Let $G$ be a torsion free, nilpotent group and let $H$ be a normal subgroup of $G$ such that $G/H$ is a finite cyclic factor group. It is true that if $H$ is nilpotent of class $c$ then also $G$ has nilpotent class $c$?
How about the proof? Any suggestions?
On
I think that if $G$ is a torsion free nilpotent group of class $c$ and $G/H$ is any finite factor group, then $H$ must also have class $c$.
Suppose $G$ is generated by a set $X$, and let $X^n = \{x^n : x \in X\}$, where $|G/H|=n$. Then $X^n \subset H$, so it's enough to show that $K = \langle X^n\rangle$ has class $c$.
Let $G = \gamma^1(G) > \gamma^2(G) > \cdots$ be the lower central series of $G$.
I claim that, for any $k \ge 1$, $\gamma^k(G)^{n^k}\gamma^{k+1}(G)/\gamma^{k+1}(G) \le \gamma^k(K)\gamma^{k+1}(G)/\gamma^{k+1}(G)$. Since $G$ and hence $\gamma^c(G)$ are torsion free, that will prove that $\gamma^c(K)$ is nontrivial, and hence that $K$ has class $c$.
We prove the claim by induction on $k$. The case $k=1$ is clear from the definition of $K$, so assume the result is true for $k-1$ and we will prove it for $k$. Now $\gamma^k(G)/\gamma^{k+1}(G)$ is generated by elements $[x,y]$ with $x \in X$ and $y$ in a generating set of $\gamma^{k-1}(G)$, so $\gamma^k(G)^{n^k}\gamma^{k+1}(G)/\gamma^{k+1}(G)$ is generated by the images of $[x,y]^{n^k} = [x^n,y^{n^{k-1}}]$ (mod $\gamma^{k+1}(G)$).
But, by the inductive hypothesis, the elements $y^{n^{k-1}}$ (mod $\gamma^k(G)$) lie in $\gamma^{k-1}(K)$, and $x^n \in K$, so we get the claim for $k$.
An alternative proof to that of Derek Holt could be the following.
Assume $G$ has class $c$. We want to prove that $H$ has also class $c$. Clearly $H$ has class at most $c$.
There are elements $a_{1}, \dots, a_{c} \in G$ such that $$ [a_{1}, a_{2}, \dots, a_{c}] \ne 1. $$ (This a left-normed, say, commutator.)

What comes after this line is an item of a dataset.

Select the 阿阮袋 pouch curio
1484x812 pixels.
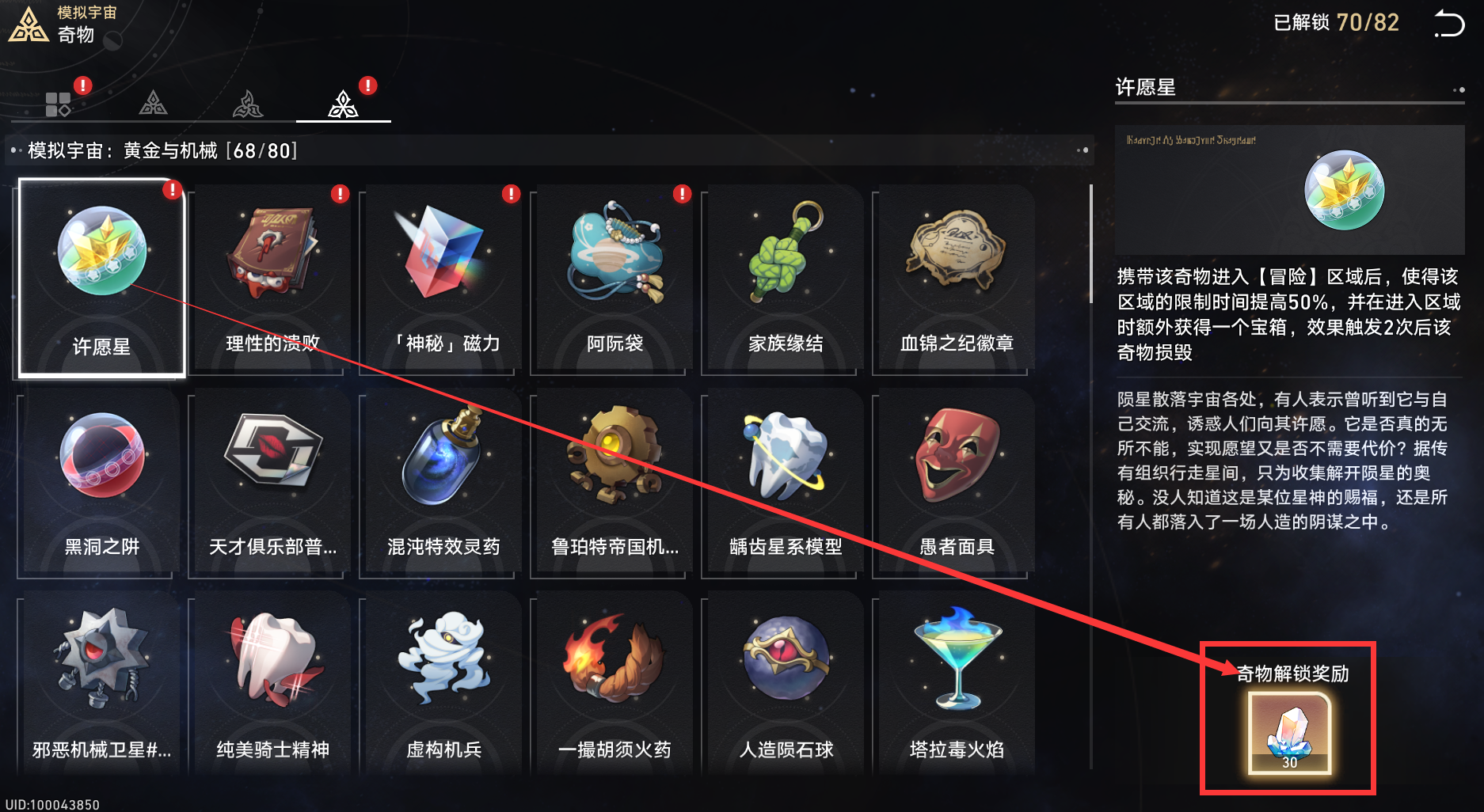click(x=614, y=278)

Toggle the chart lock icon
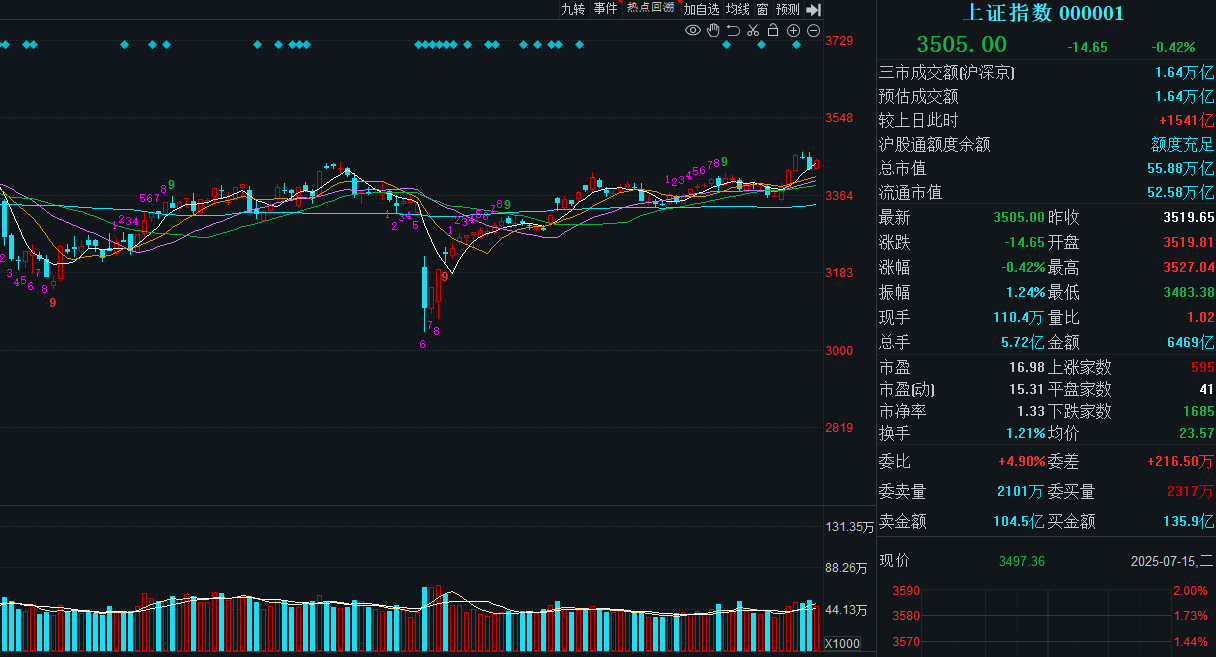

Suppose $\lvert G / H \rvert = n$. (I am only assuming $G/H$ finite, like Derek does.) Then $a_{i}^{n} \in H$ for each $i$.
Arguing by contradiction, suppose $H$ has class less than $c$, so that we have $$ 1 = [a_{1}^{n}, a_{2}^{n}, \dots, a_{c}^{n}] = [a_{1}, a_{2}, \dots, a_{c}]^{n^{c}}. $$ (Here I have used the fact that, since $G$ has class $c$, the function $$ G \times \dots \times G \to G, \qquad (a_{1}, \dots, a_{c}) \mapsto [a_{1}, a_{2}, \dots, a_{c}] $$ is multiplicative in each argument.)
Since $G$ is torsion-free, we obtain $$ [a_{1}, a_{2}, \dots, a_{c}] = 1, $$ a contradiction.